Collection entries
--------------------------------
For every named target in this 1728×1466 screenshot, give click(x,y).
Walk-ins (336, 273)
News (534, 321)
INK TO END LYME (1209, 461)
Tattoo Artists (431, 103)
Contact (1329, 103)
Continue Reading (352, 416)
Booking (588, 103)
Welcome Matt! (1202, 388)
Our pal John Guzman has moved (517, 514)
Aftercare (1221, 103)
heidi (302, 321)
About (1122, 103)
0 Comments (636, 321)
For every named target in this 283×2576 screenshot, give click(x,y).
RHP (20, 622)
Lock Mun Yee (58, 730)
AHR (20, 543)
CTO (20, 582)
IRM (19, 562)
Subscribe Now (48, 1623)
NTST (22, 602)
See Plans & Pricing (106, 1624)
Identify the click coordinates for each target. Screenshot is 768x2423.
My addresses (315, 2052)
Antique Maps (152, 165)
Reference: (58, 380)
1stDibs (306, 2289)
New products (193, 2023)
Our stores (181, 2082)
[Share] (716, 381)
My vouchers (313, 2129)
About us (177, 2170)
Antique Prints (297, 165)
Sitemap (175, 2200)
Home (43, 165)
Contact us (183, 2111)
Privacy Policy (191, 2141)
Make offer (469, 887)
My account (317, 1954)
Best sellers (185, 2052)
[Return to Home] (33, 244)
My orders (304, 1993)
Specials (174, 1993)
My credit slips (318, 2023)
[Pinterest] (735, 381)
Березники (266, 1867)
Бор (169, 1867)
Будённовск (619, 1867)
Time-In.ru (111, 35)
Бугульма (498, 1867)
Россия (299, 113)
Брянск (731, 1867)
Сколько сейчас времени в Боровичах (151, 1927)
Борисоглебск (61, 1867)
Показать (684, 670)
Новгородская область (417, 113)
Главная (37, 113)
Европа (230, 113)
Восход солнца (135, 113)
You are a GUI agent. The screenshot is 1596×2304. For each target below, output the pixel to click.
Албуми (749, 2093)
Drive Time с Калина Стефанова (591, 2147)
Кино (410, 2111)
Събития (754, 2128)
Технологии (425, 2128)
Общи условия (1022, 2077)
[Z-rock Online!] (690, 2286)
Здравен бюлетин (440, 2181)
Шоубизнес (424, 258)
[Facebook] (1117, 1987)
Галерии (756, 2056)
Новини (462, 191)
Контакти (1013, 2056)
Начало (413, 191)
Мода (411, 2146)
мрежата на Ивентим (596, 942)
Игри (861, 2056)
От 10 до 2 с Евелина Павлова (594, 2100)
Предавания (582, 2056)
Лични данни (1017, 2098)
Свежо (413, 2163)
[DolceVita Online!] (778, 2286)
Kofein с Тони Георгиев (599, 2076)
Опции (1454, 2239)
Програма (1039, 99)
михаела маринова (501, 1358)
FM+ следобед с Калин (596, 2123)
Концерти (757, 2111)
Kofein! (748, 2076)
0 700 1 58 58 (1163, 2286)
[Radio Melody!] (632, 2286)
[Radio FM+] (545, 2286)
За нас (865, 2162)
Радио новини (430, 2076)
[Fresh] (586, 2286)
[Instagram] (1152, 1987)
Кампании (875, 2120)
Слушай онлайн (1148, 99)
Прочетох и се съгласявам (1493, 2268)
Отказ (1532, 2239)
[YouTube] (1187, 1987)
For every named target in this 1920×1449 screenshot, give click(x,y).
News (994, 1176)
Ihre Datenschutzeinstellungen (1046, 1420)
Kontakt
--------------------------------
__BRIEF__: Copy, without any change, the lines above from the one containing "[Radio Melody!] (632, 2286)" to the end, both ends included. Add nothing else.

__RESULT FOR THIS EXERCISE__:
[Radio Melody!] (632, 2286)
[Radio FM+] (545, 2286)
За нас (865, 2162)
Радио новини (430, 2076)
[Fresh] (586, 2286)
[Instagram] (1152, 1987)
Кампании (875, 2120)
Слушай онлайн (1148, 99)
Прочетох и се съгласявам (1493, 2268)
Отказ (1532, 2239)
[YouTube] (1187, 1987)
For every named target in this 1920×1449 screenshot, give click(x,y).
News (994, 1176)
Ihre Datenschutzeinstellungen (1046, 1420)
Kontakt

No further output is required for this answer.